Give as output the line that contains "Victorian Jewish organisations", followed by every remaining line of the entries, unchanged and with nothing added.

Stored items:
*** Begin section ***

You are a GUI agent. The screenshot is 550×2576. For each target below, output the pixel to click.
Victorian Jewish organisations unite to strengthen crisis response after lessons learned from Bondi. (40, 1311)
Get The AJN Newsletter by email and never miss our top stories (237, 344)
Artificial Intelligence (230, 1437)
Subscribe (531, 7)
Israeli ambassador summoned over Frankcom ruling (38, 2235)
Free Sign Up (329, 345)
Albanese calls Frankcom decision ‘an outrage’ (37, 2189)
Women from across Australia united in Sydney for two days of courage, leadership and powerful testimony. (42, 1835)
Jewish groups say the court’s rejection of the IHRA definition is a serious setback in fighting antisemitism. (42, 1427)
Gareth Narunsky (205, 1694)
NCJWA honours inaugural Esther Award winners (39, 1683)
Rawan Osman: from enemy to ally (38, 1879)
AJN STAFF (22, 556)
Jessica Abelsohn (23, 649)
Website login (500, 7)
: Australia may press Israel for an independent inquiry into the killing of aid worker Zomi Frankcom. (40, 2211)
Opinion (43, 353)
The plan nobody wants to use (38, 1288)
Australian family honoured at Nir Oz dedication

*** End section ***

**Output below**
Victorian Jewish organisations unite to strengthen crisis response after lessons learned from Bondi. (40, 1311)
Get The AJN Newsletter by email and never miss our top stories (237, 344)
Artificial Intelligence (230, 1437)
Subscribe (531, 7)
Israeli ambassador summoned over Frankcom ruling (38, 2235)
Free Sign Up (329, 345)
Albanese calls Frankcom decision ‘an outrage’ (37, 2189)
Women from across Australia united in Sydney for two days of courage, leadership and powerful testimony. (42, 1835)
Jewish groups say the court’s rejection of the IHRA definition is a serious setback in fighting antisemitism. (42, 1427)
Gareth Narunsky (205, 1694)
NCJWA honours inaugural Esther Award winners (39, 1683)
Rawan Osman: from enemy to ally (38, 1879)
AJN STAFF (22, 556)
Jessica Abelsohn (23, 649)
Website login (500, 7)
: Australia may press Israel for an independent inquiry into the killing of aid worker Zomi Frankcom. (40, 2211)
Opinion (43, 353)
The plan nobody wants to use (38, 1288)
Australian family honoured at Nir Oz dedication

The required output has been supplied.